Boundaries aren’t hard for you (us) because there is something inherently wrong with you; boundaries are hard because of what happened to you (us). Did that grab your attention? Good, that was the intention. This line usually stops people in their tracks whenever I post on social media or drop it within conversation in my therapy room. We are conditioned to believe that boundaries are hard because there is something wrong with us “if only I could just say yes more or no more, or no thank you, or please stop interrupting me, or that is not ok for me, or I have an idea/solution for that, everything would be better. I think the intention of this message is to keep certain people (most often women) small, silenced, distracted, and occupying as little space as possible. Think about it, if someone is celebrated, martyred, and conditioned to remain silent, distracted, and small coupled with the message that they are indeed the problem, then the actual problem goes largely unnoticed and continues to divide and conquer. The tricky tactics of the actual problem include people pleasing, conflict avoidance, care taking, compliance, active pleasing, and merging (when you try to be the same as a partner or a special person, assuming their interests, lifestyle, and life path even when it doesn’t fit with your own). With one clear goal in mind, the actual problem requires us to believe the illusion, the hustle, that if we just do these things (like people pleasing, being a yes person, and avoid conflict) we will someday, someday be worthy of love, belonging, and connection. … I see you.

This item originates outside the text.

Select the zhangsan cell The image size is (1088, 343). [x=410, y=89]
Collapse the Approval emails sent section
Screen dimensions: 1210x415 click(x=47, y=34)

To the onlooker it would be easy to suggest that one simply “just walk away from the things that aren’t serving you” “to just say no to the things and people that aren’t aligned”. Yet, when you’ve been conditioned to understand that your worth, purpose, value, and ability to be loved and accepted is tied to how much you serve and attend to others OR you’ve been told to be quiet, go along with everything without question and that you are fine – asserting boundaries as the sole answer to the problem can feel like a monumental threat to your sense of belonging… I see you.
The answer (s) is typically lurking in the grey, within the nuances of our stories. Throughout our life, our personal experiences become our personal stories and we give these stories meaning which help shape our identity. These stories are found in the things we have lived, survived, and remained resilient through. It is critically important to bring those stories back to centre stage; doing so may bring about a greater sense of self compassion and grace – two things that you are worthy of increasing. A by-product of this exploration is coming to a greater understanding as to why something like people pleasing or saying yes made sense during this storyline and/or why it is just not making as much sense within your present storyline… I see you.
You are not weak or incapable when it comes to boundaries, these old scripts are incredibly hard to detach from. Offer yourself kindness, start low, and go slow.